Neden başka projelerde yer almadı?
“Film teklifileri geldi. Kabul etmediğim ama iyi olduğunu düşündüğüm projeler de vardı aralarında. O teklifler geldiğinde iç sesimi dinledim. Ben o esnada ne yapmak istiyorum diye sordum ve o projelerde oynamama kararı aldım”
Peki neydi sinemada aradığı?
“Sinemada gerçek anlamda bir yere dokunacak, sosyal içerikli, güncel bir hikaye aradım.” Hadi Be Oğlum o aradığı film projesiydi. Baba-oğul hikayesi bana ilginç geldi. Neden diyeceksiniz. Çünkü hiç oynamadığım bir rol olduğu için ilginç geldi ve oynamak istedim.”
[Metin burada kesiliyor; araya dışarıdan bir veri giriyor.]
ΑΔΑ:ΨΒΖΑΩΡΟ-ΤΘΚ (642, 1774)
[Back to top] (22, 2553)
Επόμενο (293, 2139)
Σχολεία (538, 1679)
“Oynanmak istenen, çoğu zaman teklif edilen karakterlerin hep kahraman yanı vardır. Karakter ya mahallenin ya o semtin ya da ülkenin kahramanıdır. Bunun seyircide bir karşılığı var. Dünyanın her yerinde bu tür hikayelerin alıcısı oluyor. Bu filmde kendi oğlunun kahramanı olan bir adam var. Bu ilginç geldi bana.”
Babalık planları
“Bu konuları konuşmayı sevmiyorum. Bir de gereksiz yere çok başka yere çekiyorlar. Bir gün buna benzer bir soru sordu gazeteci arkadaşlar. ‘Kim istemez ki’ dedim. Sonra şöyle manşet atıldı: ‘Tabii ki çocuk için evlendik.’ İşte bunun için konuşmak istemiyorum.”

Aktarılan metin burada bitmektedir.